O SONHO DO PADRE FIRMINO (III)
Mas o sorriso irónico e trocista que os lábios do padre Firmino mostravam, adormecido no seu leito do passal da Faia, depressa esmoreceu. O brado da multidão continuava a encher os ouvidos do padre. A religião tinha-se misturado com a política e o resultado estava à vista. O pároco de Refojos era o Rev. Manuel Joaquim da Silva Macedo, natural de Atães – Vila Verde. Era um bondoso sacerdote que presidia aos destinos da Associação de Beneficiência, responsável pelo Asylo da Ponte de Pé. Em Fevereiro de 1909 a Câmara Eclesiástica de Braga tinha-lhe renovado por mais um ano a “carta de encomendação” de pároco de Refojos.
Estranhamente, ou talvez não, o “Povo de Cabeceiras” publicou uma pequena local elogiando o Pe António Martins Vilela, “ilustre conterrâneo, muito conhecido e estimado”, que era pároco de Painzela e que, anteriormente, paroquiara Riodouro, sua terra natal. “O Jornal de Cabeceiras” estranhou tanta amabilidade e retrucou, perguntando qual a razão de tão amorável tratamento, já que “o mesmo sacerdote (há pouco mais de dois anos) se viu obrigado a pedir-lhe uma reparação judicial”. “O Povo” chamou injusto aos regeneradores pela atitude que agora tinham com o padre, O J. Cabeceiras afinou e escreveu textualmente: “Todos sabem que o Sr. Pe Vilela, depois de ter sido favorecido nas pretensões que teve desde a sua ordenação até há pouco tempo, abandonou este para se entregar ao partido progressista, a pretexto de um seu último pedido, que não lhe podia ser satisfeito”.
E qual era esse pedido?
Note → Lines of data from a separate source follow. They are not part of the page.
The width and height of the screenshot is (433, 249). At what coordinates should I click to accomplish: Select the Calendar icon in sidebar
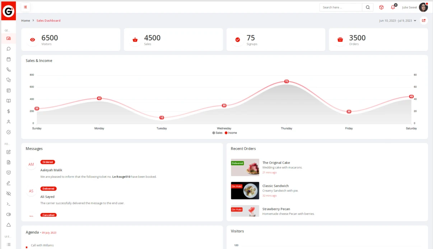[9, 59]
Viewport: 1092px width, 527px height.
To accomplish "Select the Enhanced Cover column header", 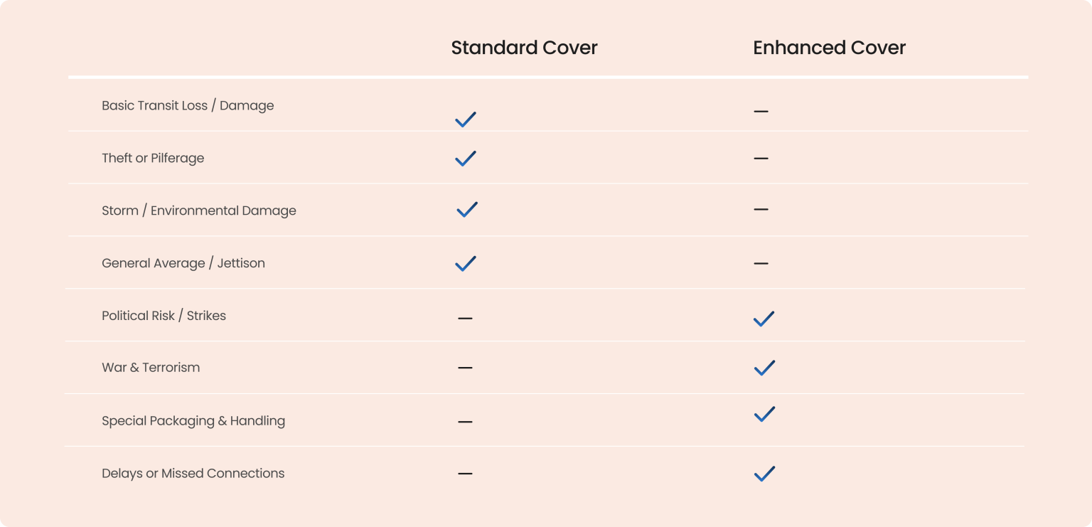I will [829, 48].
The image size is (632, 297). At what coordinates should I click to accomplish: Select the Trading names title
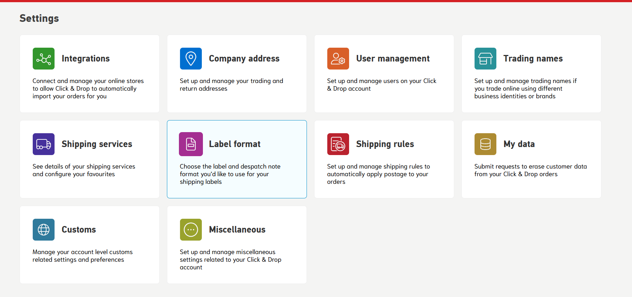[x=533, y=59]
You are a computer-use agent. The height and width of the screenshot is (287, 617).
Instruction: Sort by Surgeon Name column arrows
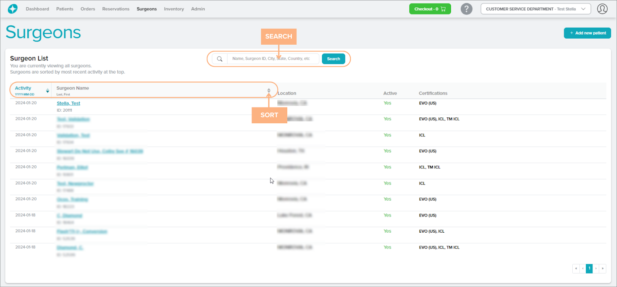tap(269, 91)
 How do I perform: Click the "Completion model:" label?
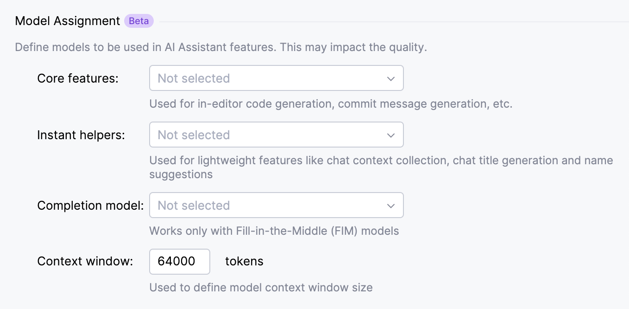pos(90,206)
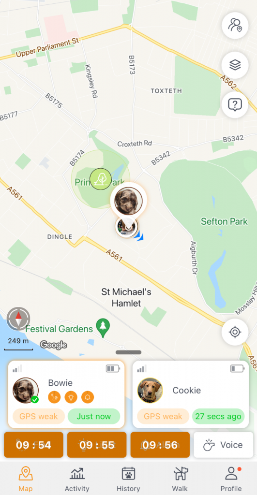Screen dimensions: 257x495
Task: Tap Bowie's photo marker on the map
Action: (x=128, y=202)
Nem mais nem menos que a paróquia de Refojos, sede da vila, a que tinha o melhor pé de altar do concelho. E, corria a fama, de que o partido progressista tinha uma boa reputação na Câmara Eclesiástica da Arquidiocese de Braga, presidida pelo Arcebispo D. Manoel Baptista da Cunha, que a governava desde 1899. Coisa estranha, já que os progressistas eram considerados de esquerda e os regeneradores representavam a direita conservadora. Esta a razão a que levou o Pe Vilela a mudar de partido . E assim não admira que começasse a constar a transferência do pároco de Painzela para a paróquia de Refojos. A Junta da Paróquia, a Santa Casa de Misericórdia e a Associação de Beneficiência declaram ao Arcebispo o desagrado da população pela saída do padre Macedo. Mas o despacho do Arcebispo sai com a nomeação do padre Vilela. Mas dá-se um golpe de teatro: O Supremo Tribunal Administrativo, por unanimidade, suspende o despacho de apresentação do novo pároco.
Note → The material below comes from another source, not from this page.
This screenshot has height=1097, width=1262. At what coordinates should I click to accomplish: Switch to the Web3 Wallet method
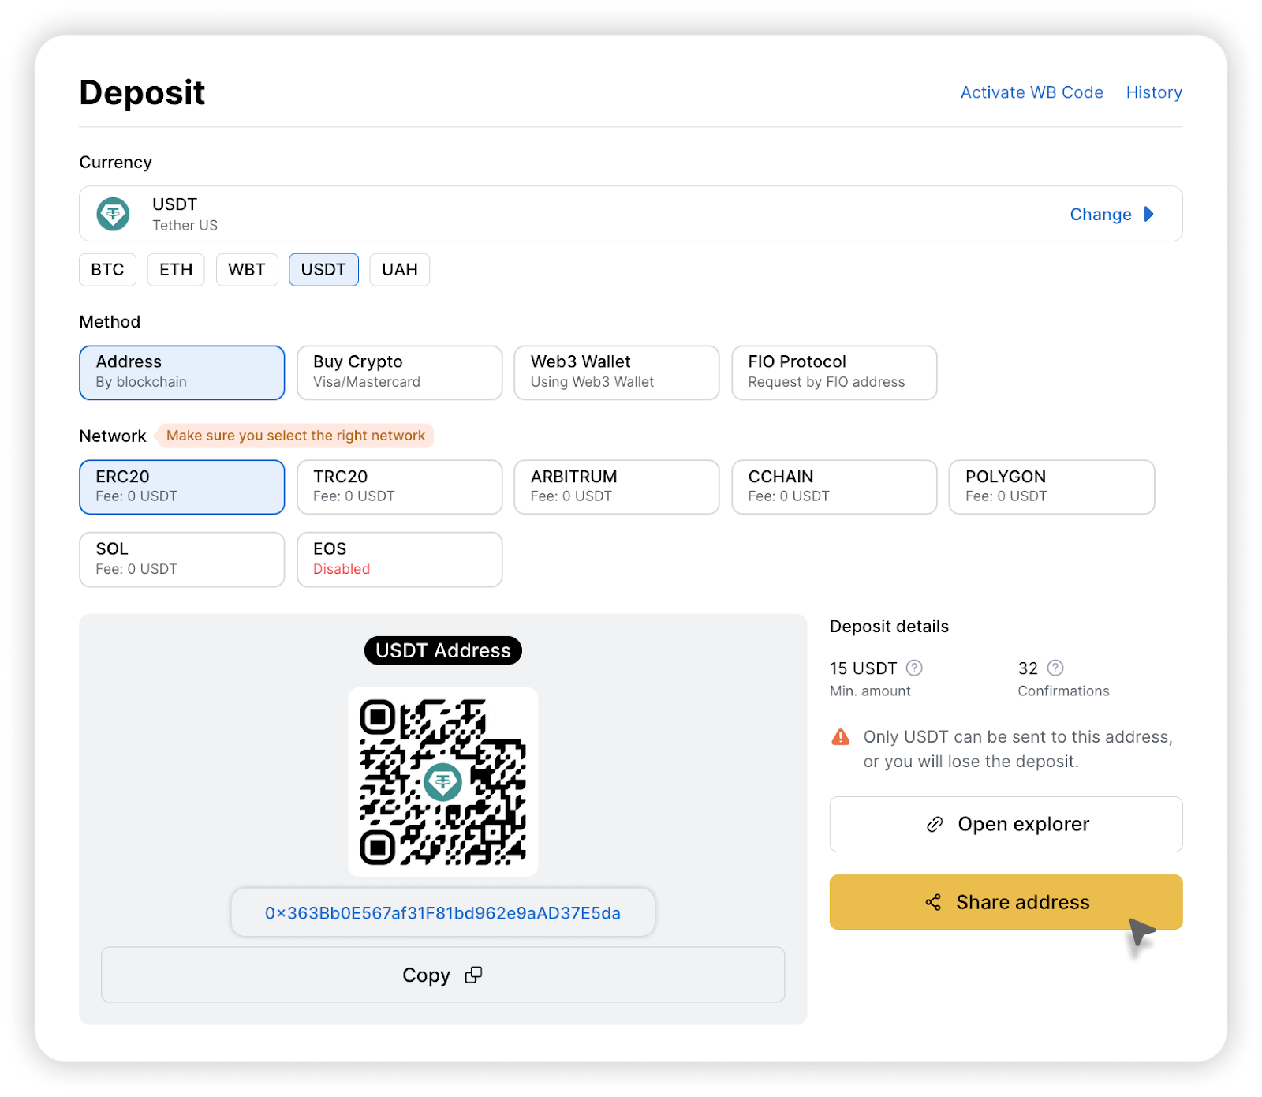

E o caso chega ao Parlamento. A sessão do dia 15 de Março de 1909 é tumultuosa e vai ficar na memória daquela nobre Instituição. O pretexto foi “ o provimento illegal de igreja de Refojos”, que Caeiro da Mata, “fogoso parlamentar e distinto lente da Universidade”, aproveitou para deferir uma “trepa monumental” no Governo. Ao senhor presidente do Conselho de Ministros chamou-lhe “cabide onde certo poder oculto pendura as suas ideias políticas” e “traidor”. Aos ministros chamou “sinistras figuras chiques d’uma galeria de homens célebres que para ahi se publica”. A maioria levantou-se em ruidosos protestos, quebrando carteiras. O destemido deputado atacou mais ferozmente ainda o Ministro da Fazenda, intitulando-o de “ministro da fazenda de particulares” e “réu confesso pelo crime de burla à Caixa Geral de Depósitos”.
“Aqui é que ardeu Troya”, como diz o articulista que estamos seguindo. O presidente da Assembleia foi incapaz de dominar o tumulto. Interrompida a sessão para acalmar os ânimos, o Dr. Caeiro da Mata não se retratou e não deu explicações. O tumulto recrudesceu. O presidente interrompe definitivamente a sessão. “Ao sair da sala, o Sr. Caeiro da Matta foi alvo de uma estrondosa manifestação de applauso da oposição e de protesto da maioria, estabelecendo-se um barulho infernal”.
Desta memorável sessão resultou que o Parlamento esteve encerrado durante umas semanas e que o Dr. Caeiro e o Ministro da Fazenda se defrontaram a 17 de Março num duelo, “com o costumado resultado dos duelos em Portugal que, longe de serem considerados como um acto sério de desaggravo cahiram nos ridículos domínios de uma comédia burlesca”.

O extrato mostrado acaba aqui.